» **Try it**:
Copy every line from the data below in which the string "will" can be found.
★ ★ ★
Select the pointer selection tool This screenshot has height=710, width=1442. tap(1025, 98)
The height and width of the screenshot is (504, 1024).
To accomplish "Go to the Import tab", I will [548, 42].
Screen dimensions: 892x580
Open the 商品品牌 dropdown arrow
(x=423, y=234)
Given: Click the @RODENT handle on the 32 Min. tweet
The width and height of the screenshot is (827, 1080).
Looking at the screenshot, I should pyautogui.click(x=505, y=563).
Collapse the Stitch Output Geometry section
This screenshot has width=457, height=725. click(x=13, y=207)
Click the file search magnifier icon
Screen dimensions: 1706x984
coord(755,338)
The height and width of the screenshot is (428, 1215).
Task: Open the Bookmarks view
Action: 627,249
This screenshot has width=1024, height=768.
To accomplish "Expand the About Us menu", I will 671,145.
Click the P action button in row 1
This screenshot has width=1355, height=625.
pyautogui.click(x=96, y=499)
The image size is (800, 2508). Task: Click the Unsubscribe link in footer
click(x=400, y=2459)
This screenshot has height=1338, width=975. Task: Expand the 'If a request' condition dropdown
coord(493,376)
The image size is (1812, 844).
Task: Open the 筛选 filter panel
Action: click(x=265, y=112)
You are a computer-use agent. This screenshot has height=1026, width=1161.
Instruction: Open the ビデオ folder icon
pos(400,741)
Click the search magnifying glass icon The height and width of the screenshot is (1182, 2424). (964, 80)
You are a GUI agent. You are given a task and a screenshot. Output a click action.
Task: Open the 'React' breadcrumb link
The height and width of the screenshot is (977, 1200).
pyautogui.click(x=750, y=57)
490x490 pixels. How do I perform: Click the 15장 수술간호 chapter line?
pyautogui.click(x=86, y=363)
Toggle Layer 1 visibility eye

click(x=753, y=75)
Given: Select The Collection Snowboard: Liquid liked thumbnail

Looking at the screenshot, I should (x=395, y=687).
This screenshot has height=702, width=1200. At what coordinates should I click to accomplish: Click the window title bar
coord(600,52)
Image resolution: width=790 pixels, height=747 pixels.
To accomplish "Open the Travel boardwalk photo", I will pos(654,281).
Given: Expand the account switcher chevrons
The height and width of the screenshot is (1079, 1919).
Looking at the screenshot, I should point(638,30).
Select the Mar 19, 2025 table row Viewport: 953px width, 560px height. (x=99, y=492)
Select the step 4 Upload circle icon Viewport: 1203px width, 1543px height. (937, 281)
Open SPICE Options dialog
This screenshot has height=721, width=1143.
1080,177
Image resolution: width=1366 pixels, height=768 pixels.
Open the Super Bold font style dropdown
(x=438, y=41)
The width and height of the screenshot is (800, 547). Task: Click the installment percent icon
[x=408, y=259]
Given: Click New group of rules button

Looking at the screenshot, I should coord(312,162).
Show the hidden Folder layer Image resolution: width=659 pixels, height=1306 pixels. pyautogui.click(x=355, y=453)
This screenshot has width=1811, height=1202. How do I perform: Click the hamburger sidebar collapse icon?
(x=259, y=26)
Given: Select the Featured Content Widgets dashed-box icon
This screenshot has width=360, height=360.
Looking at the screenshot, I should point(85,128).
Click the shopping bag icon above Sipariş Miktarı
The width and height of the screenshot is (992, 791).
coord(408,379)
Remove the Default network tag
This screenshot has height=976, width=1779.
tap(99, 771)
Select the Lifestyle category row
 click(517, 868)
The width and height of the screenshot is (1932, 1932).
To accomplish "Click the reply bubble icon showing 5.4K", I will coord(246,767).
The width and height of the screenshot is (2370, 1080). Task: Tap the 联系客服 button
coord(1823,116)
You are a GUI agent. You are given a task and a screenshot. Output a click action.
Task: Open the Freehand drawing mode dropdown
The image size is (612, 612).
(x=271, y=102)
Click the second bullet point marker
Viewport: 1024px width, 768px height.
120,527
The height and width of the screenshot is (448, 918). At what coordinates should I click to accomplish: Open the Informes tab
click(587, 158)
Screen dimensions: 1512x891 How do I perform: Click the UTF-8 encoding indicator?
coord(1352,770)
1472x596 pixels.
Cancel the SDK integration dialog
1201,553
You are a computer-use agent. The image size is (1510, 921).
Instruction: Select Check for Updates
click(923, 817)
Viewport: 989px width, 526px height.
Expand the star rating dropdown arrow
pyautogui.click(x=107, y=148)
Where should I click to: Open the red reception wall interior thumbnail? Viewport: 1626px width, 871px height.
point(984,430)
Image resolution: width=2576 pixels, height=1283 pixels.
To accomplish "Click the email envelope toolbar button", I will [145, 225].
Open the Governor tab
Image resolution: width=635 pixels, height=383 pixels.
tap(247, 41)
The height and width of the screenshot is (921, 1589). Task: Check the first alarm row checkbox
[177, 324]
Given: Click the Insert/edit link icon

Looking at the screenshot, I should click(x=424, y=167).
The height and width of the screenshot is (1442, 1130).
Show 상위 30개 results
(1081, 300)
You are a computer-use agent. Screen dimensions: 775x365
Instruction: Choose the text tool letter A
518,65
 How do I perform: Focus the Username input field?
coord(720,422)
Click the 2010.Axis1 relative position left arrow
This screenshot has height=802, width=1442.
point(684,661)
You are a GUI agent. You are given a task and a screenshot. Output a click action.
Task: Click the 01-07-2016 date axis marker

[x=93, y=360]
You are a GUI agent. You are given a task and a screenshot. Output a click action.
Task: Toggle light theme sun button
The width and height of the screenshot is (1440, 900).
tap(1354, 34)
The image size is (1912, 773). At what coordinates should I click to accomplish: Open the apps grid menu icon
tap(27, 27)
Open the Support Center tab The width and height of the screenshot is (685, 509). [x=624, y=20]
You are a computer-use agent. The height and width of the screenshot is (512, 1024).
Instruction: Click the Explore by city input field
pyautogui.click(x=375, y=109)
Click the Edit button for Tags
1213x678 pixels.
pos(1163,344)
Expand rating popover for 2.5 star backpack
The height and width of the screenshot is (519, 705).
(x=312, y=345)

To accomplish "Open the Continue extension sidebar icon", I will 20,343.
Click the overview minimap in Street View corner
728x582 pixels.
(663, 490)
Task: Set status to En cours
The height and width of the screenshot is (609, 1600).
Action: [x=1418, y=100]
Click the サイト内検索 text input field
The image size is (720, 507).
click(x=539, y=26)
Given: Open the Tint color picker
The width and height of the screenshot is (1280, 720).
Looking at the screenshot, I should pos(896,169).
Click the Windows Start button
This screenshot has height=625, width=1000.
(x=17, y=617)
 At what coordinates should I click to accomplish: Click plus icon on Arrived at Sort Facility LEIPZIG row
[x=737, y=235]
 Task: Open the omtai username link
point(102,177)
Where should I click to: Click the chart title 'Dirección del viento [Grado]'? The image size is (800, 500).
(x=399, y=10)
★ ★ ★
» **Solution to the exercise**:
To accomplish "Go to the Import tab", I will [548, 42].
To accomplish "Expand the About Us menu", I will 671,145.
To accomplish "Open the Travel boardwalk photo", I will pos(654,281).
To accomplish "Click the reply bubble icon showing 5.4K", I will coord(246,767).
To accomplish "Click the email envelope toolbar button", I will [145, 225].
To accomplish "Open the Continue extension sidebar icon", I will 20,343.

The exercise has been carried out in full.